* [Work instruction] Report how many lines below contain the word "swatch", and give only that number.

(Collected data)
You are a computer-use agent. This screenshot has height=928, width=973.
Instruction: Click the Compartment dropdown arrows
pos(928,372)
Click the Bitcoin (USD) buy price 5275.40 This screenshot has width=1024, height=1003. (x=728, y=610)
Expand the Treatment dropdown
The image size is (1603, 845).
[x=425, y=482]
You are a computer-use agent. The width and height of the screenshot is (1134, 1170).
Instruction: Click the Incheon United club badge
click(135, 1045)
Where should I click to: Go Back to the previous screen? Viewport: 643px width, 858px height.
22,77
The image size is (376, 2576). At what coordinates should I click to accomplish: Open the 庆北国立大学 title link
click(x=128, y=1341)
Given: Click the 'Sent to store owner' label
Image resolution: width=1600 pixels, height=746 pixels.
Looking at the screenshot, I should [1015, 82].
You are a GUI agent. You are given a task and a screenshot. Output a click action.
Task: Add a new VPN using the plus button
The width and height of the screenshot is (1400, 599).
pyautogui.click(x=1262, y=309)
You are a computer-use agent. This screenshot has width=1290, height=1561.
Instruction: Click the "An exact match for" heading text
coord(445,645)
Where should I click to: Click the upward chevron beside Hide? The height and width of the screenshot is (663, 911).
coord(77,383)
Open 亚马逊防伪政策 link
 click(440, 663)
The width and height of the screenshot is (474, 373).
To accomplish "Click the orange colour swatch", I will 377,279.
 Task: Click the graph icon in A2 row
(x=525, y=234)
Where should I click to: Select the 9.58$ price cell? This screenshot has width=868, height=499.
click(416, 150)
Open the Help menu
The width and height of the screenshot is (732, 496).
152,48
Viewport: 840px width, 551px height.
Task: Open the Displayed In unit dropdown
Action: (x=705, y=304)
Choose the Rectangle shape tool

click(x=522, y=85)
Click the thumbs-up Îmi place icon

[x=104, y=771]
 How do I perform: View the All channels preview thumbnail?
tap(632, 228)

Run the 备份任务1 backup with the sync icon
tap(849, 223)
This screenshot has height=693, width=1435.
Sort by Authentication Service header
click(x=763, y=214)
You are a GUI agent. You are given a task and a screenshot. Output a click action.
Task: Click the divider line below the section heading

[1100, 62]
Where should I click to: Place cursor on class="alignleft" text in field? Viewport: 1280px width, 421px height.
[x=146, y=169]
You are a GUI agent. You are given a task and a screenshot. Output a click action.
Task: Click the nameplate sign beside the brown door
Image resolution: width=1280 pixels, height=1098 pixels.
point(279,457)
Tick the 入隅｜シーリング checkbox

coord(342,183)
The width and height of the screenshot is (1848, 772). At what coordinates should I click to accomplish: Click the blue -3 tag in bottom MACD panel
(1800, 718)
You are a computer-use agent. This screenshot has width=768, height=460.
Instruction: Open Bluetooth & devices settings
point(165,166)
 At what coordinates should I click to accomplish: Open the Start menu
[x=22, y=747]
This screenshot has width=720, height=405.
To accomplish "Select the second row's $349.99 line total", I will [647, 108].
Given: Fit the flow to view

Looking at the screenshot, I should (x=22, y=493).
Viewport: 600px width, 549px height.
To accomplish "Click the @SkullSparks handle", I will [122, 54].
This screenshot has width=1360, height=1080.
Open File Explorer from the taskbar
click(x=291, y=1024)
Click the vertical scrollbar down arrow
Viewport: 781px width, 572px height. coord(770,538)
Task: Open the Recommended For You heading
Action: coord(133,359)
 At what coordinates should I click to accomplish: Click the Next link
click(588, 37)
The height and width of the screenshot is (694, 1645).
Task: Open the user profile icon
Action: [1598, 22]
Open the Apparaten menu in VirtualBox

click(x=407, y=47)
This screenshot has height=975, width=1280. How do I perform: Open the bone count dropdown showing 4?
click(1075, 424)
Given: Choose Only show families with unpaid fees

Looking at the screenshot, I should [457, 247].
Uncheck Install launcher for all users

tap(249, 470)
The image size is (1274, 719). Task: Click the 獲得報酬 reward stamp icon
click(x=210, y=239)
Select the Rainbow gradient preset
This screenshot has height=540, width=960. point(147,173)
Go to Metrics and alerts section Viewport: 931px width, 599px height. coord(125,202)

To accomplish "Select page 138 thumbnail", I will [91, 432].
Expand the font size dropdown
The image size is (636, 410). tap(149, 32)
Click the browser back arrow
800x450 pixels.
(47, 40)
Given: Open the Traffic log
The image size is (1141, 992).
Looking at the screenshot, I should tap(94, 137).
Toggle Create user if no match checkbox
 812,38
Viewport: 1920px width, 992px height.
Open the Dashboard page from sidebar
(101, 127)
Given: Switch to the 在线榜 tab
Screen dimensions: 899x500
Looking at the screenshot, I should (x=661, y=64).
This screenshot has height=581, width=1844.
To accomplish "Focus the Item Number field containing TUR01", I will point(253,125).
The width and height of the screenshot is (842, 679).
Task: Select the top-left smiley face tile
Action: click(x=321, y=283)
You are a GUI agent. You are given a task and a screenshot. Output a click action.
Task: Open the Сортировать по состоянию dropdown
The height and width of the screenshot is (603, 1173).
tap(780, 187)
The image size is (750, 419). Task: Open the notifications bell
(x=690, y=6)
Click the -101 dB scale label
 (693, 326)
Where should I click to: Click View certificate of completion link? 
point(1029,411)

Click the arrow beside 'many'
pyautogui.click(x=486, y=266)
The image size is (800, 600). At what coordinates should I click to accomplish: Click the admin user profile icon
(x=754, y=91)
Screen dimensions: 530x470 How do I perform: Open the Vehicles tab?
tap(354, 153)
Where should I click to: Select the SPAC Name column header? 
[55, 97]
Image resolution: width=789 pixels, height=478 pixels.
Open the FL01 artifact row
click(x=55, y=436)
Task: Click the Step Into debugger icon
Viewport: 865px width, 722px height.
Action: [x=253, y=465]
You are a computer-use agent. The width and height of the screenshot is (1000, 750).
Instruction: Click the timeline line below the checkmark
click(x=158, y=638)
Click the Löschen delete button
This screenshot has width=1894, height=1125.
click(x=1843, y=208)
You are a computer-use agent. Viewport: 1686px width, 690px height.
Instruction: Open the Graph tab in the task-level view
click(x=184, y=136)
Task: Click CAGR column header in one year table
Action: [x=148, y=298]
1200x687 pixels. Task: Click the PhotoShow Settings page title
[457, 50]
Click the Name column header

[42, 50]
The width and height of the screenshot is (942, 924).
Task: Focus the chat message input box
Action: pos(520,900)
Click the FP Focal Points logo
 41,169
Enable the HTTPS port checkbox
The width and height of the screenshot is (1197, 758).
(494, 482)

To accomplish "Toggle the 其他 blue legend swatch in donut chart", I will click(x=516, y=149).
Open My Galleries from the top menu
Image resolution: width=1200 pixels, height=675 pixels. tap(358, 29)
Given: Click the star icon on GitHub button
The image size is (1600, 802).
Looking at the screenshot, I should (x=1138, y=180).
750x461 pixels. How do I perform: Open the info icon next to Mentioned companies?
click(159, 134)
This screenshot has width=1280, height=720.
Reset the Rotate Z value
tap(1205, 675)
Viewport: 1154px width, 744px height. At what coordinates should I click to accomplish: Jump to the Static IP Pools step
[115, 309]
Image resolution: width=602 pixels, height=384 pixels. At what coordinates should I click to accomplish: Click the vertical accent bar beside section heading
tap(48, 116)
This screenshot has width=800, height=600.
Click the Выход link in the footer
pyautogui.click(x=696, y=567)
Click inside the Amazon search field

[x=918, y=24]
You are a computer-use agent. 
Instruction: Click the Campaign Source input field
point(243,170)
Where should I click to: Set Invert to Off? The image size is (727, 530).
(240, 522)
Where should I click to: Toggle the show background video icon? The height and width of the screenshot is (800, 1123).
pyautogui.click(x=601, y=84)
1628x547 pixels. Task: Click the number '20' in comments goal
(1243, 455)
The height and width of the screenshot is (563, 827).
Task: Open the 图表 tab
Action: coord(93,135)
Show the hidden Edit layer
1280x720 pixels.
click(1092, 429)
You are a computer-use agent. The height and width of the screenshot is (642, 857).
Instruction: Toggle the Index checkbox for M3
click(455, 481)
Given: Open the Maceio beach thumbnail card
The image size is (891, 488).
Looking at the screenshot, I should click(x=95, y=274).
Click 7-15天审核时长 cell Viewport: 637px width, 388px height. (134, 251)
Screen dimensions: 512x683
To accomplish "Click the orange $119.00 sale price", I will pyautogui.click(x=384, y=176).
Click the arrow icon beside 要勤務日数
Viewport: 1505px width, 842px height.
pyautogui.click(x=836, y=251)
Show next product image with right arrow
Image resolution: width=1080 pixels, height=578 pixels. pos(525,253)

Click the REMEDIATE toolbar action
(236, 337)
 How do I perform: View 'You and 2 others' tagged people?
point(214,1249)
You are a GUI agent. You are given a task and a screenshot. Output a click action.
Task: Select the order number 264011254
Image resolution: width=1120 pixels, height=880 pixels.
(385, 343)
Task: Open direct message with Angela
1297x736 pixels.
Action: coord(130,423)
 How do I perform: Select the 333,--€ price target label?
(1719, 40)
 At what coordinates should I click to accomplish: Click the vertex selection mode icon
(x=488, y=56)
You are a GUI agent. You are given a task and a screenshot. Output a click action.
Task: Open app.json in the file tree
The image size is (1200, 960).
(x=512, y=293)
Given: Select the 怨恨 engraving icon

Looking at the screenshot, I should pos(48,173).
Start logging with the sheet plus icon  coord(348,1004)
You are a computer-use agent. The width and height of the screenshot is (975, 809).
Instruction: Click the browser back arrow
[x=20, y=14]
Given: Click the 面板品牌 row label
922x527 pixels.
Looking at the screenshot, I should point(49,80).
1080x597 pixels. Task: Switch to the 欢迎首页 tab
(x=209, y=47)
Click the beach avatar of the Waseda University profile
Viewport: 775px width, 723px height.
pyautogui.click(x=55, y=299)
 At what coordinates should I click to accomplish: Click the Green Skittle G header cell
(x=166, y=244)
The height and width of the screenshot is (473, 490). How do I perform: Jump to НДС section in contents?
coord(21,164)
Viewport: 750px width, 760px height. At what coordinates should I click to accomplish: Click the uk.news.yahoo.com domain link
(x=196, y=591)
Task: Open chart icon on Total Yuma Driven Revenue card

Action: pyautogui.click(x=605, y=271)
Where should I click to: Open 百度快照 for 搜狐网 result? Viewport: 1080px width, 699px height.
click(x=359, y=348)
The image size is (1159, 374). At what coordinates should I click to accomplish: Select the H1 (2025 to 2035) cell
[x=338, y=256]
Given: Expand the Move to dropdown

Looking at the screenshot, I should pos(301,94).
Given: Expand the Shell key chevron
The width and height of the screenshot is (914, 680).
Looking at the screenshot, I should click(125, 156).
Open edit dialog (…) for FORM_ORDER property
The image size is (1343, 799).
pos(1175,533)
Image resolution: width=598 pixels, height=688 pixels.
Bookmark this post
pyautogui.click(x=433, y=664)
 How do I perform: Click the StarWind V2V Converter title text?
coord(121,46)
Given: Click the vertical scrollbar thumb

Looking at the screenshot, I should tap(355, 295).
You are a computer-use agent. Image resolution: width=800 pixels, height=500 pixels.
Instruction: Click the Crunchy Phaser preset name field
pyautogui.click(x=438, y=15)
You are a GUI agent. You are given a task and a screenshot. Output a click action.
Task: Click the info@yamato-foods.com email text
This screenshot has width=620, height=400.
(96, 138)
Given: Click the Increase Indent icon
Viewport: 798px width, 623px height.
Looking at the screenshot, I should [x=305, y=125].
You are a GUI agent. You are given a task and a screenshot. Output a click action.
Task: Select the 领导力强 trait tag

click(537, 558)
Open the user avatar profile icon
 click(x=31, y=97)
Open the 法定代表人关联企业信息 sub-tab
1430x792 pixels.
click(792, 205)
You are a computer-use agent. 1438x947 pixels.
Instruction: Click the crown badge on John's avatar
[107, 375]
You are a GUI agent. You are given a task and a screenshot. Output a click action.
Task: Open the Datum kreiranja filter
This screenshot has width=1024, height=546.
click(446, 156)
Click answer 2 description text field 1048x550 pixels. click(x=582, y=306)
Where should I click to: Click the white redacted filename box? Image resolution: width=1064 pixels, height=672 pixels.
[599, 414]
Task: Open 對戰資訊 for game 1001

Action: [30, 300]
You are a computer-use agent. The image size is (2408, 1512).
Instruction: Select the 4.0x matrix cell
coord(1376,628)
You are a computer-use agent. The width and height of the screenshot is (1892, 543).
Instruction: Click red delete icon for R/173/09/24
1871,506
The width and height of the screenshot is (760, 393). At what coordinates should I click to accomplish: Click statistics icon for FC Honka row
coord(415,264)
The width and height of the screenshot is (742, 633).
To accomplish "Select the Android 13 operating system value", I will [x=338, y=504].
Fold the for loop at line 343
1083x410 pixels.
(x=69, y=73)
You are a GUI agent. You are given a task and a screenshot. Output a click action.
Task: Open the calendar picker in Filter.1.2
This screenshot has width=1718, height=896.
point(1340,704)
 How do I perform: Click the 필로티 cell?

* [Result of this exercise] 2